Written exercise 1: According to the blog post, what is the title of the talk Bogost is delivering at the 'Nonhuman Turn' conference?
Written exercise 2: Rewrite the blog post from "During my trip" down to "the aesthetic realm.", substituting "Melbourne" for "Perth".

[Start Excerpted text]

Bogost’s Philosophical Carpentry of what?

During my trip last weekend back to Perth for an old school friend’s wedding, I woke up at about 3am in the midst of a jet lag and impending lecture writing anxiety, and couldn’t get back to sleep. I thought this was an appropriate time to read the ‘Carpentry’ chapter of Ian Bogost’s recent book Alien Phenomenology. The forthcoming ‘Nonhuman Turn’ conference is streaming its plenaries, and Bogost is delivering a talk about “The Aesthetics of Philosophical Carpentry”, so I am looking forward to seeing how Bogost develops his thinking about ‘carpentry’ into the aesthetic realm.

Bogost had tweeted that he’d received a 1-star negative review on Amazon.com so I had a look and noticed another reviewer (5-stars) suggested that the book was worth reading just for the Carpentry chapter. The OOOer’s world is full of (post)grad student fanbois who dis/like certain OOOing so I’d take any user-generated review, be it positive or negative, with a healthy dose of skepticism. Unless, of course, it is backed up with a thorough analysis that at least demonstrates that the reviewer has read the book. I was intrigued that this reviewer singled out a chapter as worth the ‘price of admission’ so I decided to return to Bogost’s book.

Yes, ‘return’. I read the first chapter and filed the Kindle ebook away under ‘when I have more time’. The first chapter largely rehearses the OOO ‘origin story’ without any substantial development (something Goldsmiths, something Meillassoux, etc.). I like the rhetorical move of announcing that ‘speculative realism’ is an event and discussing it as such; it is an example of the sort of thing I would do (what I would call ‘event mechanics’, OOO-as-event presents a very straight-forward analysis). Bogost does a bit of discourse analysis, historical analysis, media archaeology and so on.

[End Excerpted text]
[Start Dataset section]

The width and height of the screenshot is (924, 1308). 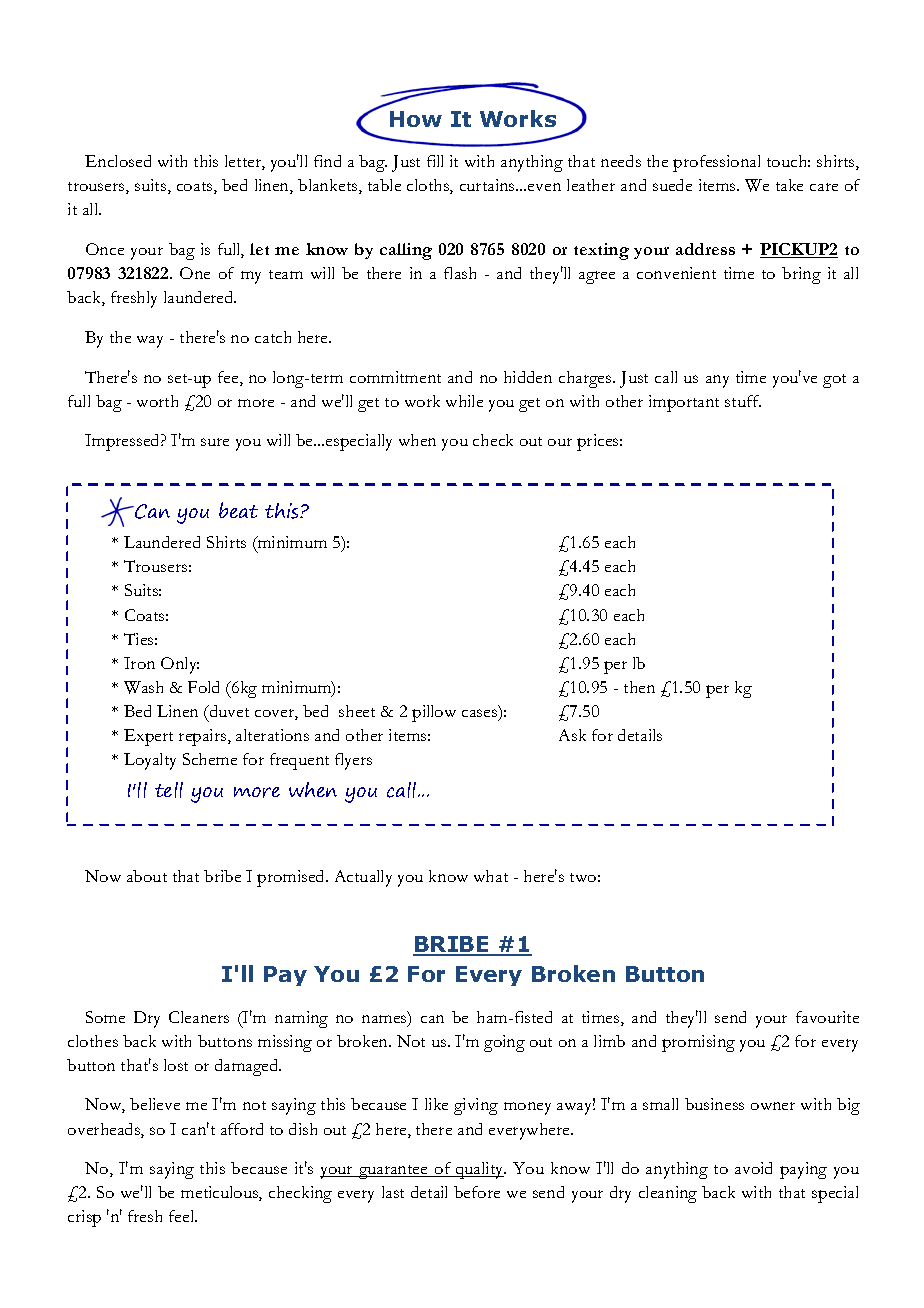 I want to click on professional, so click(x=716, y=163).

[End Dataset section]

Exercise result 1: "The Aesthetics of Philosophical Carpentry"

Exercise result 2:
During my trip last weekend back to Melbourne for an old school friend’s wedding, I woke up at about 3am in the midst of a jet lag and impending lecture writing anxiety, and couldn’t get back to sleep. I thought this was an appropriate time to read the ‘Carpentry’ chapter of Ian Bogost’s recent book Alien Phenomenology. The forthcoming ‘Nonhuman Turn’ conference is streaming its plenaries, and Bogost is delivering a talk about “The Aesthetics of Philosophical Carpentry”, so I am looking forward to seeing how Bogost develops his thinking about ‘carpentry’ into the aesthetic realm.